36.Bölüm: "Zehir"

27.2K 1.5K 204
                                    

36.BÖLÜM: "ZEHİR"

Selamm,

Yıldızları görelim mi? :)

Keyifli okumalar..

🌸

Gözlerimi yeni bir güne açarken belimi saran kolları hissetmek beni öyle duygulara çekti ki, kokusunu aldığım her an ağlayacak gibiydim. Dün Selin'in hamilelik haberi hepimizi şaşırtmış ve sevindirmişti fakat korku tazeydi. Biliyorduk, bu sevdaya işler de dahildi ama insan korkmadan da yaşayamıyordu işte. Baran ile bunu baş başa aşacakları için evden çıkmışlardı ve biz de sadece tavandaki aynaya bakarak birbirimizde soluklanmıştık.

Elimi belimdeki koluna koydum, saçlarımın arasında derin nefesler alıyordu. Sıcaklığı tenimi bir pranga gibi sarmıştı. Başımı yavaşça çevirdim ve yastığa dağılan saçlarımın arasında nefeslenen adam baktım.

Dudakları düz bir çizgi şeklindeydi, sanki derin bir uyku çekiyordu. En ufak sese uyanan adam saçlarımın arasında tamamen dinginleşiyordu. Koyu kahverengi saçlarına doğru uzandım, her zaman kısaydı. O kadar yakışıklı bir yüzü vardı ki, ona her şey yakışıyordu.

Duvardaki saate baktığımda dudaklarımı birbirine bastırdım, sabah dokuza geliyordu. Korkut'un çehresine tekrar baktım ve yaklaşarak dayanamadan dudaklarından öptüm. Kaşları hafifçe çatıldı ve ardından dudakları öne doğru atıldı. Çok hafif bir baskıydı ama ikimizi de uyarmıştı sanki.

"Günaydın," diye fısıldadım dudaklarımı çekerken.

"Güzelim." Gözlerini hafifçe aralayıp kısık bakışlarıyla bana baktığında kalbimin sertçe çırpınışını göğsümde hissettim. "Günaydın."

"Geç kalacaksın, kalkalım."

Saat onda karargahta olması gerektiğini biliyordum. Bugün değil, yarın şafak sökerken gidecekti ama bugün de işleri vardı. Neyse ki çok geç gelmeyecekti de biraz da olsa vakit geçirebilecektik. Son kez dudaklarından öpüp doğrulduğumda Korkut da doğruldu. Uykusunu tamamen almış ve dinç görünüyordu.

"Sen hazırlanırken ben kahvaltı hazırlayım bize." Ayaklanıp kalktığımda beni izliyordu.
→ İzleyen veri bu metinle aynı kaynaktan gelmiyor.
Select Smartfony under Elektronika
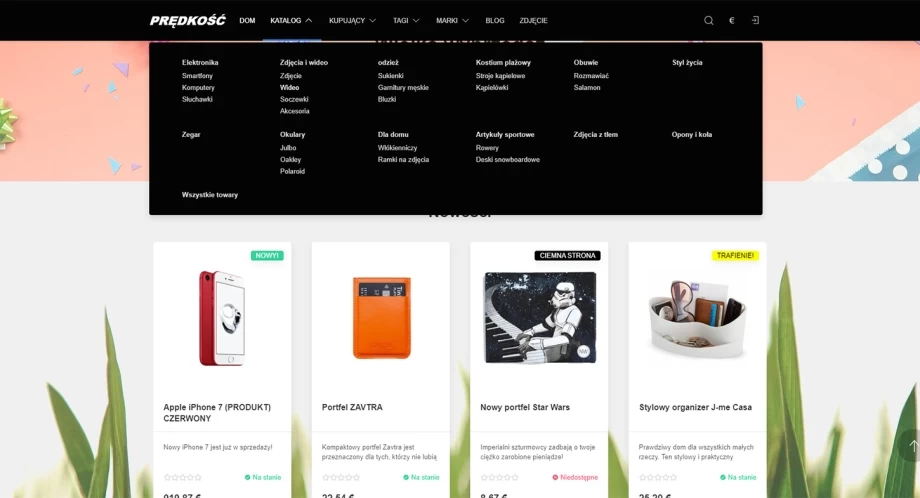Viewport: 920px width, 498px height. pyautogui.click(x=197, y=76)
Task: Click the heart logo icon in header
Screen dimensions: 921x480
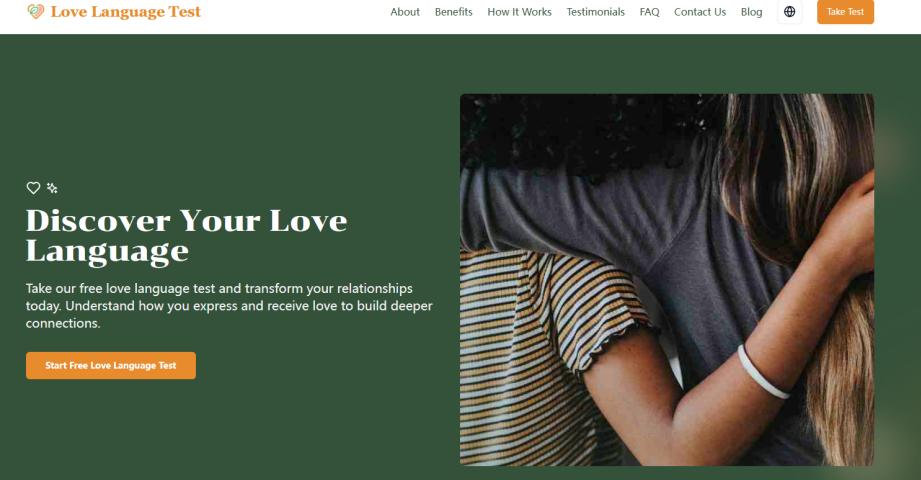Action: coord(35,12)
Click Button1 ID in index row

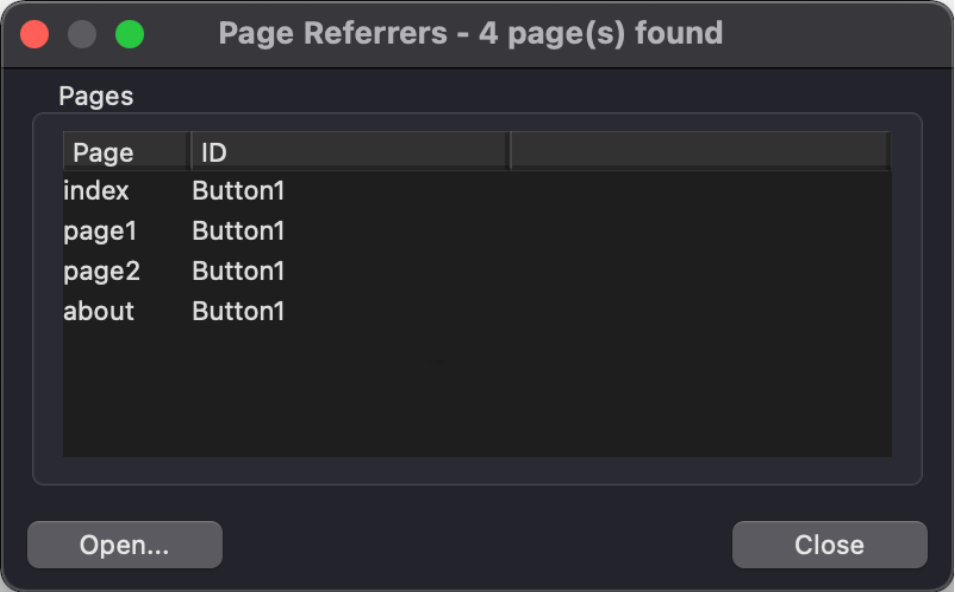tap(238, 191)
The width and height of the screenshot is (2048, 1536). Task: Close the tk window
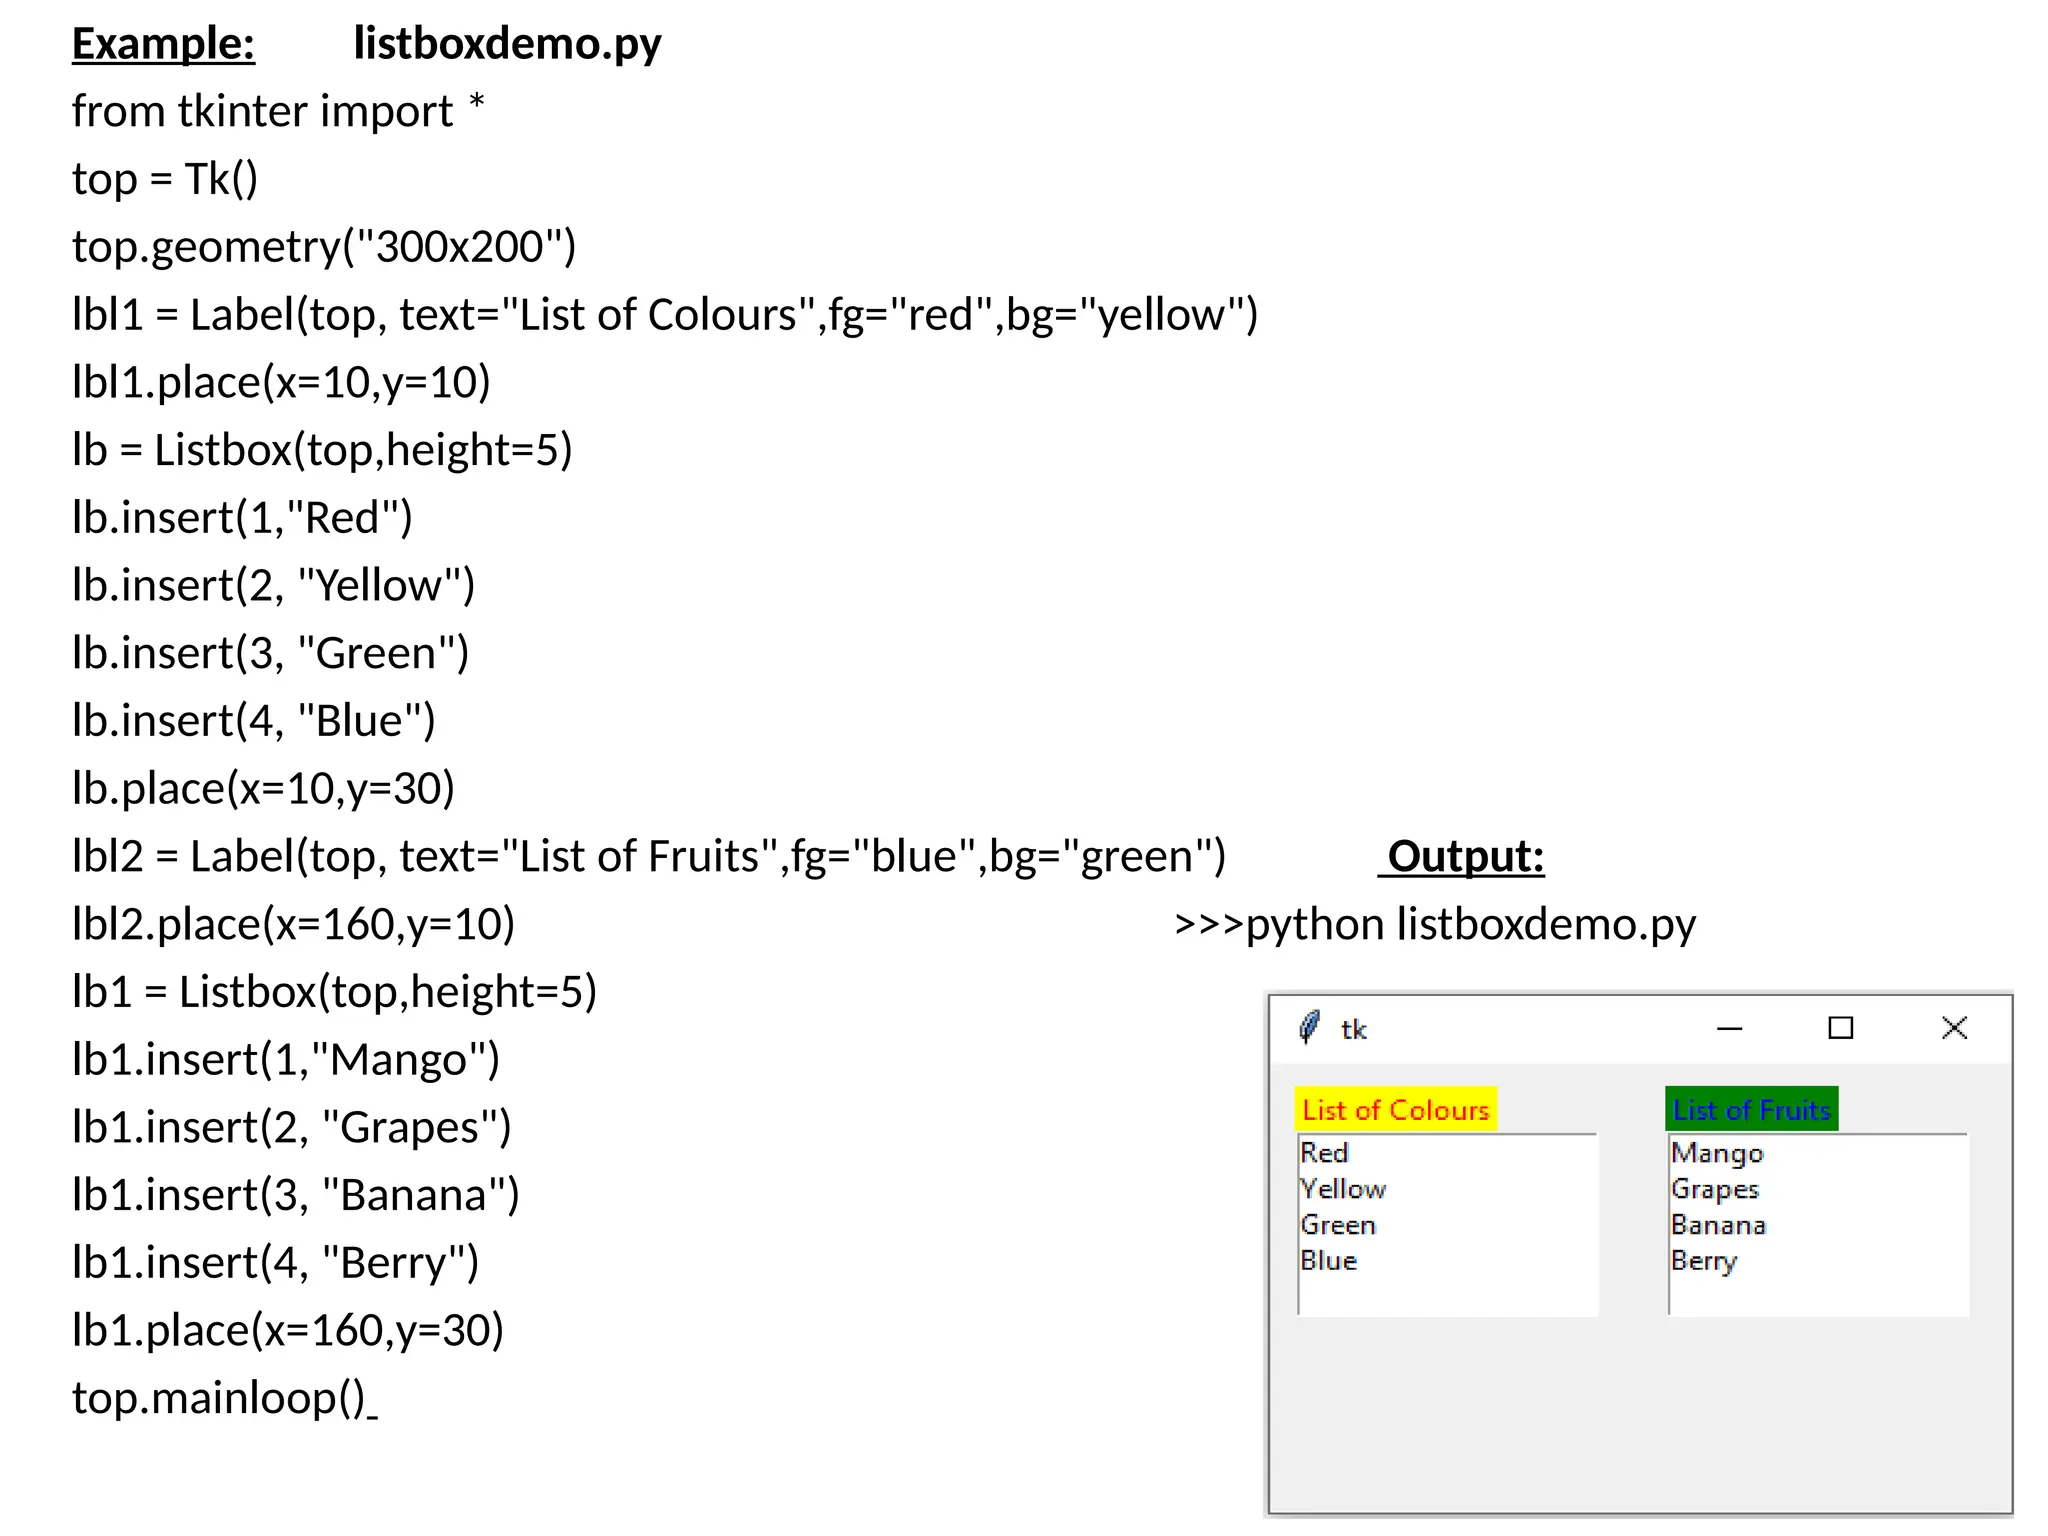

Üzerinde tişört olmadığı için dağınık çarşafların arasında tüm heybetiyle duruyordu. Gözlerimi kırpıştırdım. Ama ben nasıl sabredecektim böyle? "Hadii."

"Duşa girip geliyorum, birlikte hazırlarız."

Ayağa kalkıp artık alışkanlık olan alnıma kondurduğu öpücükle gülümsedim. Banyoya geçerken arkasından hayranca iç çektim, çok aşıktım.

Diğer banyoda işlerimi halledip çıktıktan sonra mutfağa indim. Hızlıca bir çay koydum ve menemenlik sos çıkarıp tavaya döktüm. Yaklaşık on dakika sonra Korkut üzerini giyinmiş bir şekilde inmişti. Üzerinde siyah bir kot, bordo bir tişört vardı.

"Yavrum acil çıkmam lazım." Hazırlamaya başladığım kahvaltıya bir bakış attı ve yanıma gelip belime sarıldı. "Özür dilerim, kahvaltıya kalamayacağım."

"Sorun değil canım." Kollarımı boynuna sarıp boynuna doğru parmak uçlarımda yükselip kokusunu içime çekerek derince öptüm. "Akşam geç gelmeyeceksin, değil mi?"